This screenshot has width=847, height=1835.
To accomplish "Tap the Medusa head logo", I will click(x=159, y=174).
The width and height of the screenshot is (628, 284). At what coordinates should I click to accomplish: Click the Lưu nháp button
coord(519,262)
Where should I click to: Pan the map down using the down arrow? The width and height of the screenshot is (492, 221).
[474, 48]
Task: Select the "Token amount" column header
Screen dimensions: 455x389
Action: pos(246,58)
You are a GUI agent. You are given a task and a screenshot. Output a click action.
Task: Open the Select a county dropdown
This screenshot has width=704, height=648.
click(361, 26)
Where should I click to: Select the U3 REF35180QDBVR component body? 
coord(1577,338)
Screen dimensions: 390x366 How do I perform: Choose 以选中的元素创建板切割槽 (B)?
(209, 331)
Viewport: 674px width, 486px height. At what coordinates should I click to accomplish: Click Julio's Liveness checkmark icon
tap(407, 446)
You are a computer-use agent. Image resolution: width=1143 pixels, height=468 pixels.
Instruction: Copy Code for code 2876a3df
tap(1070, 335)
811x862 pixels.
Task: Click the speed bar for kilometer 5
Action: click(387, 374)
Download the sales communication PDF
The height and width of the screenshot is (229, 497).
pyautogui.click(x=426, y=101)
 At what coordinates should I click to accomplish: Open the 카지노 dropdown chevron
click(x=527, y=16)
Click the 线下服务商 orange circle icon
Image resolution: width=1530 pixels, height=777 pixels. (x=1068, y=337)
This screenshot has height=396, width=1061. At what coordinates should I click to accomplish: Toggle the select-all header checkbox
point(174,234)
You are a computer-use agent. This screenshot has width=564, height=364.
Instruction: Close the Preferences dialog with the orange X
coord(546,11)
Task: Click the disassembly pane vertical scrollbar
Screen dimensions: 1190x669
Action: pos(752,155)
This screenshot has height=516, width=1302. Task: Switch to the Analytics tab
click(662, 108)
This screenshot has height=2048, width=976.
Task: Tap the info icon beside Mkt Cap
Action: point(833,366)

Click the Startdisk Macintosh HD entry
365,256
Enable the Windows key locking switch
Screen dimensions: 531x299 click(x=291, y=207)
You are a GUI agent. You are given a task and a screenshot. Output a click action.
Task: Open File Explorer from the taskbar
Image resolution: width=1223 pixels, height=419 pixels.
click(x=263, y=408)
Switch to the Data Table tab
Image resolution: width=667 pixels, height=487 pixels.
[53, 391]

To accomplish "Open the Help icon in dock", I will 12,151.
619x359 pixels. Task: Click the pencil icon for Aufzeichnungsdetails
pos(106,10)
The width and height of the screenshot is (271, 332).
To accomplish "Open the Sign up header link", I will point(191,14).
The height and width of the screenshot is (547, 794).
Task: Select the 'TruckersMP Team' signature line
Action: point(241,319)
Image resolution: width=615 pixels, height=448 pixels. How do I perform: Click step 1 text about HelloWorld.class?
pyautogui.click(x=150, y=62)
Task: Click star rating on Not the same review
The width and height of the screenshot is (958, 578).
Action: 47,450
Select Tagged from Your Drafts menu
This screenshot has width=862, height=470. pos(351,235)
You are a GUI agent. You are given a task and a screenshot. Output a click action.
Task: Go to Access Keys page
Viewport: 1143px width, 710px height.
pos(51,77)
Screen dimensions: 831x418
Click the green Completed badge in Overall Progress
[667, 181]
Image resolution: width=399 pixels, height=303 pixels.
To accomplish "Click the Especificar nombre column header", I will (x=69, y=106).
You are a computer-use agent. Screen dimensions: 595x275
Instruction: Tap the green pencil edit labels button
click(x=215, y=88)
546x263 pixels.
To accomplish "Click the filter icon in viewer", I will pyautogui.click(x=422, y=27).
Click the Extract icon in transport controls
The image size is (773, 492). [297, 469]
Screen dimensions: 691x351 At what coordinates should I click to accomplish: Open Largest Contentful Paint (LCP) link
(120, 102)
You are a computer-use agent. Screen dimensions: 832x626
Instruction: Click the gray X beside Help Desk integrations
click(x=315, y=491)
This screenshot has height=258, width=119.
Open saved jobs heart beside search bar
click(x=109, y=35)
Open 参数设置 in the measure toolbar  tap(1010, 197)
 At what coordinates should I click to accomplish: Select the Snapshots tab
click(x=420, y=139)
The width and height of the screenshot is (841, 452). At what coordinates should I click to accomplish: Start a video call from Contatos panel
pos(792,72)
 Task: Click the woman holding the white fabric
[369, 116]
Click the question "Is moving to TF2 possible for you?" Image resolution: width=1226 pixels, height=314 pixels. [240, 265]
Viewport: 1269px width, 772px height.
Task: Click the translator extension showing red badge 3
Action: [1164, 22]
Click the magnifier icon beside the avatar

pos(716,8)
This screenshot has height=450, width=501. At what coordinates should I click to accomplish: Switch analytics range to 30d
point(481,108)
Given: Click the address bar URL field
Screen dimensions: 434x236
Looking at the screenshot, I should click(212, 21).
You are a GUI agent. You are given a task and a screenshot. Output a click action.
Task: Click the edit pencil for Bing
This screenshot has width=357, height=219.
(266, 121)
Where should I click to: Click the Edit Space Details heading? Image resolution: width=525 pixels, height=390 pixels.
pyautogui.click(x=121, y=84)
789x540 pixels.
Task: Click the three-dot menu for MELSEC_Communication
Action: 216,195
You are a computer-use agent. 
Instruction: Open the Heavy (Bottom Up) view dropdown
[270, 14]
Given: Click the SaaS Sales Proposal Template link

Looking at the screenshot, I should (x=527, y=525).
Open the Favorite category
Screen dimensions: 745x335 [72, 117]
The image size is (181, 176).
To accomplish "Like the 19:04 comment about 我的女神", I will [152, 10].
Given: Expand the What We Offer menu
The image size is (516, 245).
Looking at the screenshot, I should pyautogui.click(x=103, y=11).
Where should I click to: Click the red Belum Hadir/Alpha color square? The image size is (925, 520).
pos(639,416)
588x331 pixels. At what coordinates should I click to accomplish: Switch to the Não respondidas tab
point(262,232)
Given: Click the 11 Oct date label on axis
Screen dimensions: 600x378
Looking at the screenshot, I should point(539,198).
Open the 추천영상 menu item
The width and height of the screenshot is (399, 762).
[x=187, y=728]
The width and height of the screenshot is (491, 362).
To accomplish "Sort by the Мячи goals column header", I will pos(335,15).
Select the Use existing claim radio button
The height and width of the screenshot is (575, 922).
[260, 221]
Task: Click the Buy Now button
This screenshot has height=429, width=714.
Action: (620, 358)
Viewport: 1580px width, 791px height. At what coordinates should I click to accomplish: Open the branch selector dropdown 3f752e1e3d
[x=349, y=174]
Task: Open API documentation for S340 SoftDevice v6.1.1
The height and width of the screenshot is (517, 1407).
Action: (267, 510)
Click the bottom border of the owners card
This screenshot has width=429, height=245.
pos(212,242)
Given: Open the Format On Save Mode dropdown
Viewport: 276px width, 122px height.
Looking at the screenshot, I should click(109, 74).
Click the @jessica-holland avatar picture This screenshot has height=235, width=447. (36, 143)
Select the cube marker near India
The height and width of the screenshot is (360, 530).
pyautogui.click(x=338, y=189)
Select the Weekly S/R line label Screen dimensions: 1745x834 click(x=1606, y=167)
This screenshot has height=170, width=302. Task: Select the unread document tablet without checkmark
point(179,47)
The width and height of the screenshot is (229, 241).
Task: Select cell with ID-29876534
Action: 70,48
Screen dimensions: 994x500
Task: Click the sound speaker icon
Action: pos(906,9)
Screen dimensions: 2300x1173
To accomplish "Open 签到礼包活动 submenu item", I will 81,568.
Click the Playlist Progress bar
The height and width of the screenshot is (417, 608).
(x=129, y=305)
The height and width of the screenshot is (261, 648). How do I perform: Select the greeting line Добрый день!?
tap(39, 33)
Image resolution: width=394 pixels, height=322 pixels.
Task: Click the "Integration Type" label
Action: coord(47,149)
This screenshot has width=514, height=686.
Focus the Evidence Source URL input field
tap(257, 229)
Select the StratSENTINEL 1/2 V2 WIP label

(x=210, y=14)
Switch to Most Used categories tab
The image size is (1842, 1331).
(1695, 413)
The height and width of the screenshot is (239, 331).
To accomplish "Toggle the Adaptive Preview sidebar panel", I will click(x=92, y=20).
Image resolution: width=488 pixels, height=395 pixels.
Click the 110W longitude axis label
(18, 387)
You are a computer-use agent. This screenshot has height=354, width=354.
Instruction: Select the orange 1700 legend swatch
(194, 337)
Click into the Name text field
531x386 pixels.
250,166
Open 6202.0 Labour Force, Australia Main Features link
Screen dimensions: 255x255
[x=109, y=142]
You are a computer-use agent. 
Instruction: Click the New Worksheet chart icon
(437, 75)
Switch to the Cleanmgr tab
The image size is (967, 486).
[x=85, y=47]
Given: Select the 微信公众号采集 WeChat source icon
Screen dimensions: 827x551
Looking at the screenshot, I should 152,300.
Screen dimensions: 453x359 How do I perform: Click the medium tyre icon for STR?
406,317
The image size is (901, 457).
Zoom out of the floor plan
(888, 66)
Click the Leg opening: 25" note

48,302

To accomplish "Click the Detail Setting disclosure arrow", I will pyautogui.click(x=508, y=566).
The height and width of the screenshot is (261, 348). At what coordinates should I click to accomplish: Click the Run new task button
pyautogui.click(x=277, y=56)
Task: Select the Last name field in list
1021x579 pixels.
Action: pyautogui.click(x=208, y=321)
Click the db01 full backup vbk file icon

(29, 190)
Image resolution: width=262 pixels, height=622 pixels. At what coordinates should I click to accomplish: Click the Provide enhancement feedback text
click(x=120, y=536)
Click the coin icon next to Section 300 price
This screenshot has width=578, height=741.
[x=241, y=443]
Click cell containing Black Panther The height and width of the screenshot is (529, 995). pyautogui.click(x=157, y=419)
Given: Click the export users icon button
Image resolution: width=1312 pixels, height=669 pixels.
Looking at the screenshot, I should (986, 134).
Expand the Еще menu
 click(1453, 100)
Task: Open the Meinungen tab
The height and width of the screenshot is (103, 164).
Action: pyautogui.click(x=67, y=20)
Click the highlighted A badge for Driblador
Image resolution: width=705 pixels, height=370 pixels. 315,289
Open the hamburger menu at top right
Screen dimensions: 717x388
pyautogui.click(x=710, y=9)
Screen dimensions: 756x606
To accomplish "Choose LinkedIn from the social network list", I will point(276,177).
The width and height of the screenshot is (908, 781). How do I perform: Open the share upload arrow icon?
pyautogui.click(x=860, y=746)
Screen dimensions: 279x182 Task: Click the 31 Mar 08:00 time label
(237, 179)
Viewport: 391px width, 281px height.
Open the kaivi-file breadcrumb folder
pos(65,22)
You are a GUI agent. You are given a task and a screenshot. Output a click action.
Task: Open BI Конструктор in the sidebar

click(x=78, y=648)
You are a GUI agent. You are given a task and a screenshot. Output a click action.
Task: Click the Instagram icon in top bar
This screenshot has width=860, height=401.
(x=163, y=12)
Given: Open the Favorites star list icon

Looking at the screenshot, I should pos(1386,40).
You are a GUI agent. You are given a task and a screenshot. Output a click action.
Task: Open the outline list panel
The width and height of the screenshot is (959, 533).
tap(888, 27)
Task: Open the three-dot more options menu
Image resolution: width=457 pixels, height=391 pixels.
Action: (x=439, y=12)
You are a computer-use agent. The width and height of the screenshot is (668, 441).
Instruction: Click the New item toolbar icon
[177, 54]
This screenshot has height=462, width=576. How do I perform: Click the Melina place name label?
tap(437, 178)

▶ **The exercise**: Recast the material from the line containing "Download the sales communication PDF" through the line containing "click(x=527, y=16)" as a numbered list, omitting any blank lines.

▶ **The completed task**:
1. Download the sales communication PDF
2. The height and width of the screenshot is (229, 497).
3. pyautogui.click(x=426, y=101)
4.  At what coordinates should I click to accomplish: Open the 카지노 dropdown chevron
5. click(x=527, y=16)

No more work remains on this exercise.